Akıllı deterjan yönetimi: i-Dos ile her yıkamada doğru ölçü 

Makineyi tamamen doldurunca veya tek parça kıyafeti makineye attığınızda ne kadar deterjan koyacağınızı bilemiyor olabilirsiniz. İşte tam bu noktada i-Dos Deterjan Tarama teknolojisi devreye giriyor. Siemens Home Connect üzerinden şişelerin barkodunu okutup su sertliği ve deterjan yoğunluğunu makineye iletiyor, i-Dos ise her yıkamada doğru miktarı otomatik olarak ayarlıyor. Üstelik Siemens Home Connect uygulaması, deterjan seviyesini takip ederek deterjanınız tükenmeden önce size haber veriyor. Tek yapmanız gereken uygulamayı telefonunuza yüklemek ve çamaşır makinenizi uygulamaya bağlamak. 

stainRemoval teknolojisi: Zorlu lekelerle inatlaşmayı unutun 

Çay, yağ, makyaj, çikolata lekeleri… Gün içinde fark etmeden üzerinize bulaşan lekeler artık kâbus olmaktan çıkıyor. Siemens iQ500 çamaşır makinesi ile stainRemoval teknolojisi devreye giriyor. Tek bir dokunuşla çay, yağ, kozmetik veya günlük hayatta karşılaştığınız diğer zor lekeler için özel programları aktif edebilirsiniz. 

Siemens Home Connect uygulaması sayesinde daha fazla leke türünü ve bunlar için geliştirilmiş özel programları keşfetmek de mümkün. Yani sadece “lekeyi çıkar” demekle kalmıyor, sizin için en doğru yıkama programını da otomatik olarak öneriyor. Böylece hem lekelerle uğraşmak zorunda kalmıyor hem de giysilerinizin ömrünü koruyorsunuz. 

Artık çocuğunuza yemek yedirirken dökülen yemek lekeleri, kahve kazaları ya da mutfakta sıçrayan yağ lekeleri sizi endişelendirmiyor. stainRemoval, günlük hayatın getirdiği küçük sürprizlere karşı en güvenilir yardımcınız oluyor. 
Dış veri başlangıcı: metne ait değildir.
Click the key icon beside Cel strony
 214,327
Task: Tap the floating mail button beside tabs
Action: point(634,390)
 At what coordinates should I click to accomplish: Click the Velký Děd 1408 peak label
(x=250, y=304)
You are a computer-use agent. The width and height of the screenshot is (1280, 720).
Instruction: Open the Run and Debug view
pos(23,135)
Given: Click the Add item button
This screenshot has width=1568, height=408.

Siemens iQ500 çamaşır ve kurutma makineleri, artık sadece kıyafetlerinizi temizleyen makineler değil; size zaman, konfor ve güven veren akıllı iş ortaklarınızdır. Ütüye harcadığınız vakti kendinize ayırın, lekelerle uğraşmayı unutun ve teknolojinin yaşam alanınıza uyumunun keyfini yaşayın.

*Bu yazı Siemens’in katkılarıyla hazırlanmıştır.